ProtectionStatus: On means it's actively protecting. EncryptionPercentage ticks up; the box stays fully usable during encryption.

What if TPM unlock fails

Most common causes, in rough order:

  1. BIOS/UEFI update. TPM measurements changed; BitLocker doesn't trust the new boot config.
  2. TPM clear (someone reset CMOS / cleared TPM via BIOS).
  3. Disk moved to different hardware. New TPM, no match.
  4. Boot config changed (e.g. you booted from a recovery USB and Windows updated boot files).
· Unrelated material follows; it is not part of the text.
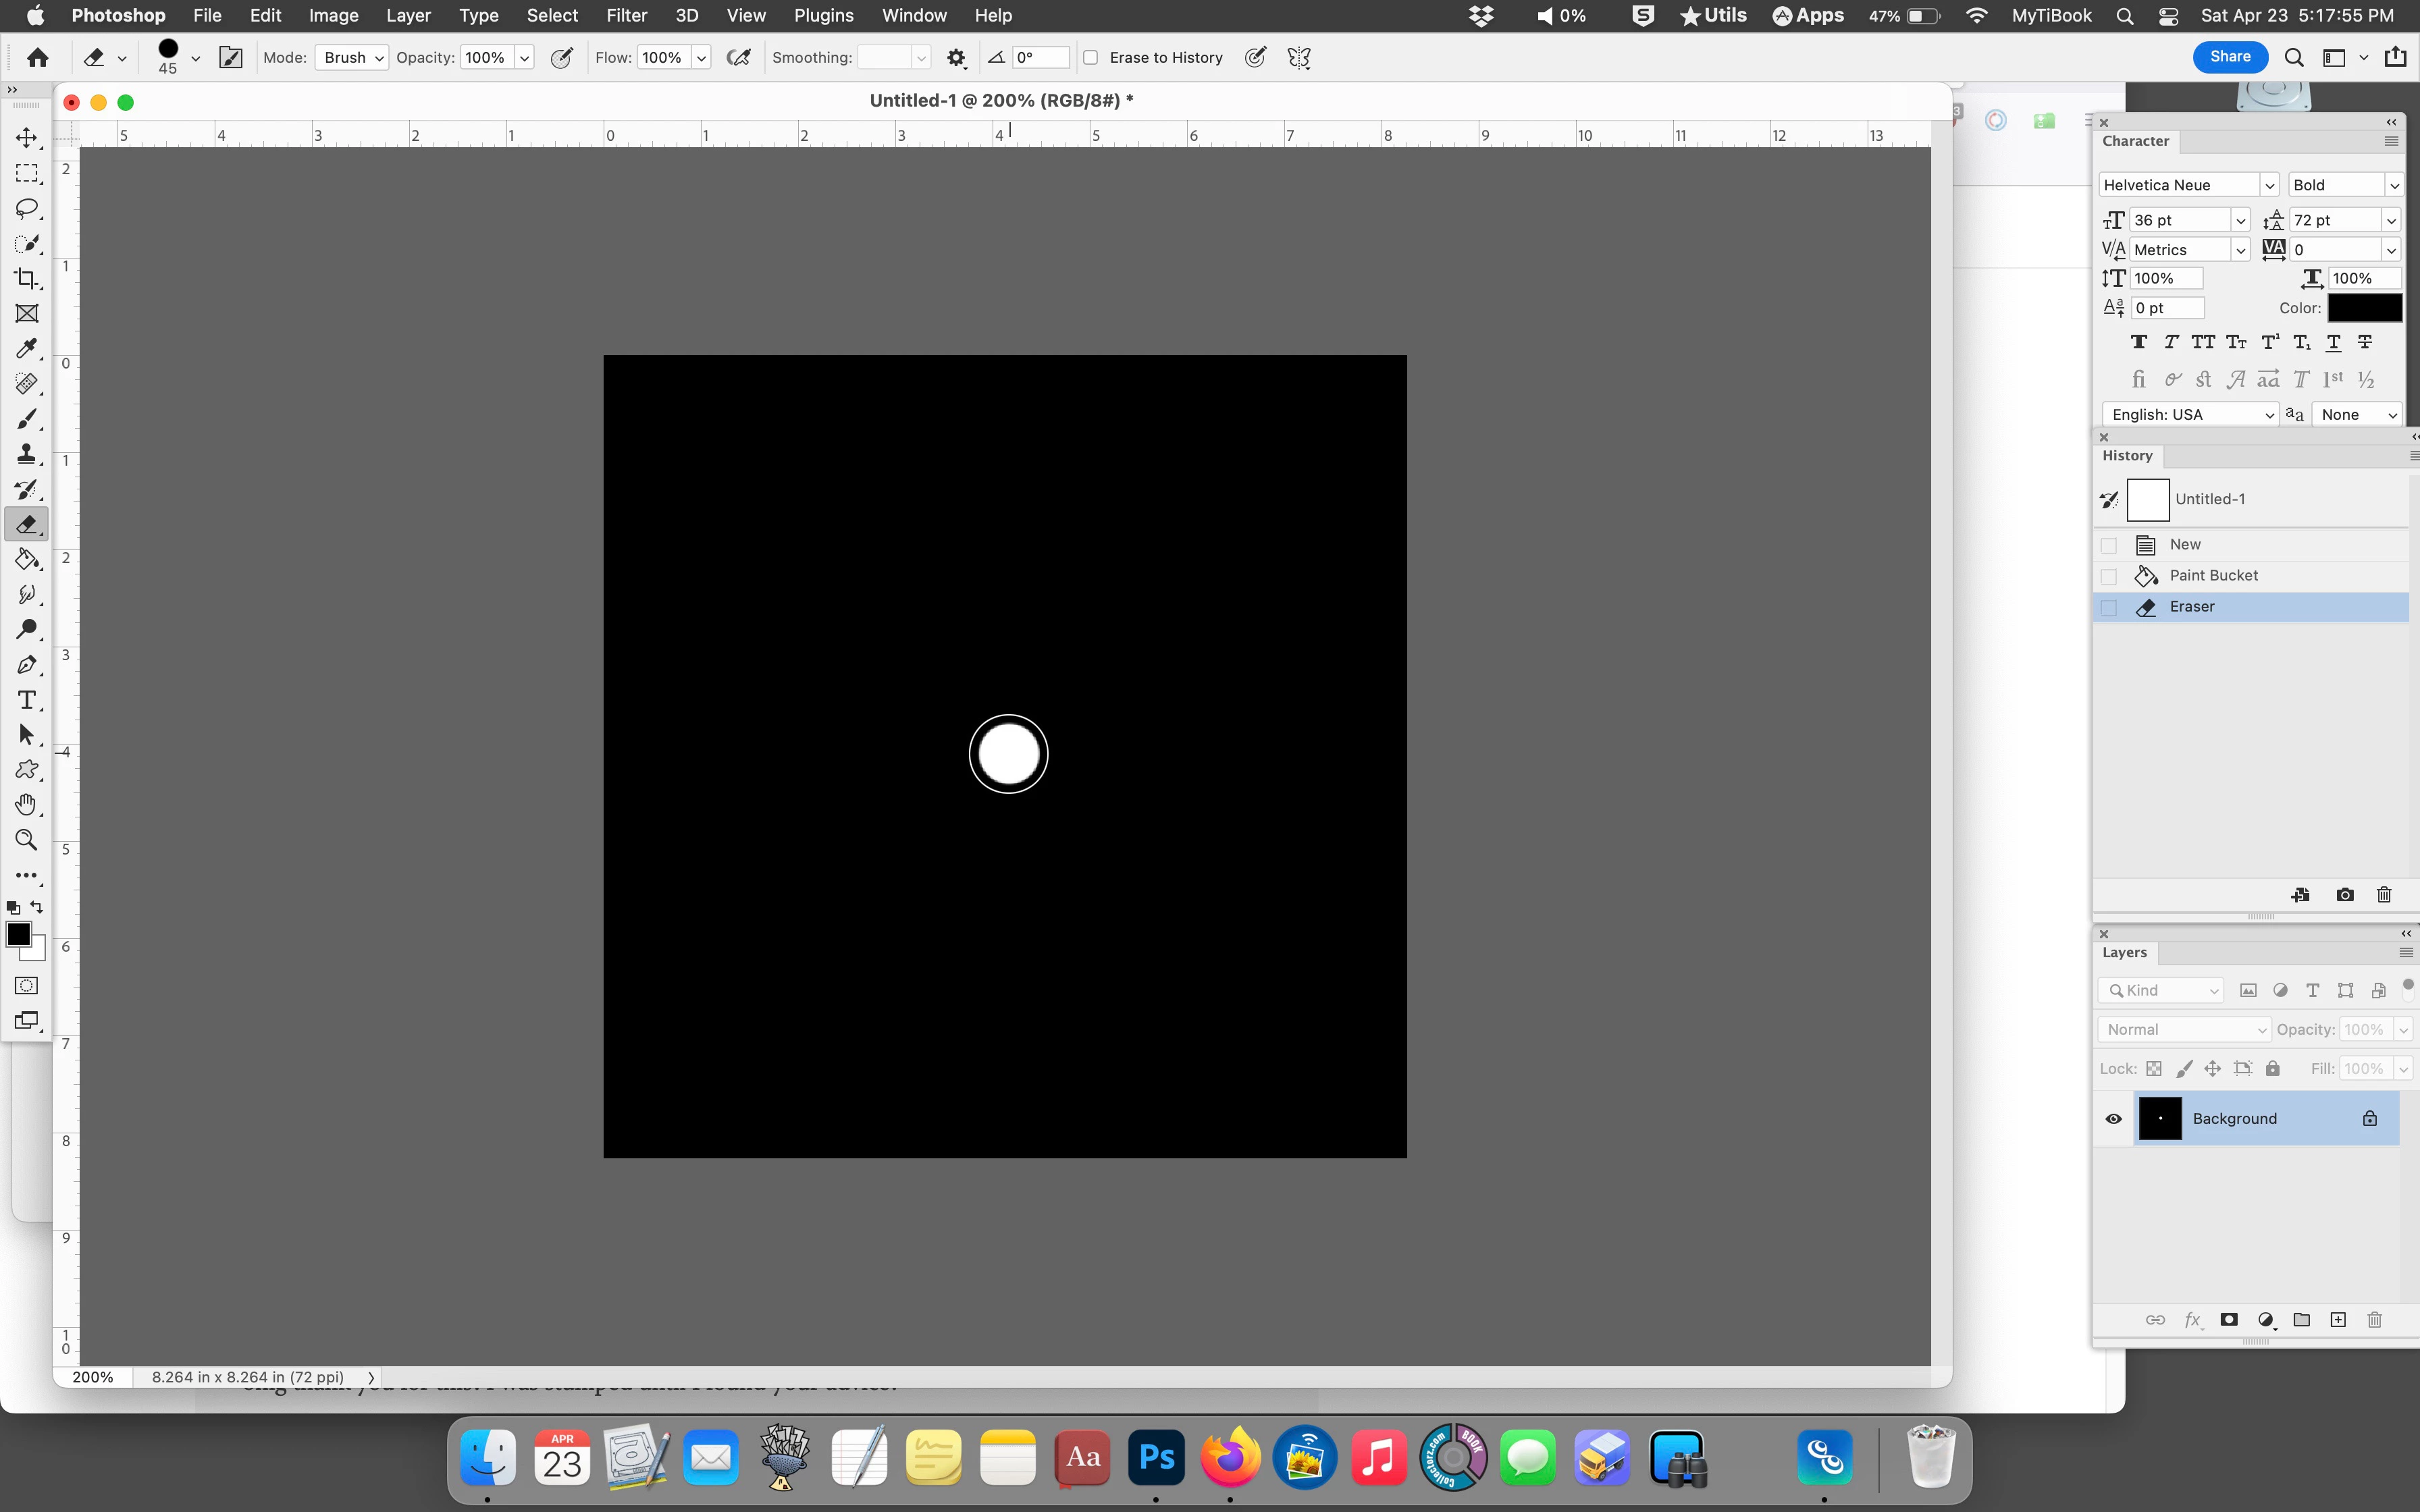
Task: Hide the Background layer visibility eye
Action: click(2113, 1119)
You see this at boot — instead of unlocking, you get a prompt:

BitLocker recovery
Enter the recovery key
Recovery key ID: 12345678-1234-...

Match the ID to your saved key, type the 48 digits. Boot proceeds.

After getting back in, re-arm the TPM protector:

manage-bde -protectors -delete C: -type TPM
manage-bde -protectors -add C: -tpm
manage-bde -protectors -get C:

This re-bakes the current boot config into the TPM protector. Next reboot is automatic again.

Suspending for maintenance

Before a BIOS update or major hardware change:

Suspend-BitLocker -MountPoint "C:"

This temporarily disables TPM unlock — the disk stays encrypted, but boots without checking TPM measurements. Do the BIOS update, reboot, confirm Windows comes up, then:

Resume-BitLocker -MountPoint "C:"

Skip this and you'll be typing 48-digit recovery keys after every BIOS update.

What this combines with

BitLocker is the wall. The hardening posts are the locks. Both, on every server.

Gotchas

  • Don't enable on a server you can't physically access. If TPM unlock fails, you need recovery key entry at the console. Remote KVM works; pure SSH doesn't (boot prompt is pre-OS).
  • Some hosters disable vTPM by default. Check before provisioning. Hetzner Cloud, OVH, AWS EC2 — vTPM availability varies. If no vTPM, you can still encrypt but lose automatic unlock.
  • TPM lockout. If the recovery password is entered wrong N times, the TPM locks for hours. Don't fat-finger it. Copy-paste from your password manager.
  • Server rebuilds: re-enroll the TPM. Restoring a backup or VM-cloning copies the encrypted disk but not the TPM state. The clone needs its own BitLocker setup — the recovery key from the original gets you in, but you should re-provision protectors from scratch.
  • Boot from recovery media to manage from outside Windows: in WinPE, manage-bde -unlock C: -RecoveryPassword 123456-... decrypts the volume for that session. Useful for offline repair without losing encryption.

Performance

XtsAes256 on a 2018+ Xeon costs about 1-3% disk throughput. AES-NI hardware acceleration makes it nearly free. For database servers I've measured zero observable impact on read-heavy workloads, ~2% on heavy writes. Worth every percentage point for the threat reduction.

If you're sensitive — measure before and after with your actual workload. Don't optimize on rumors.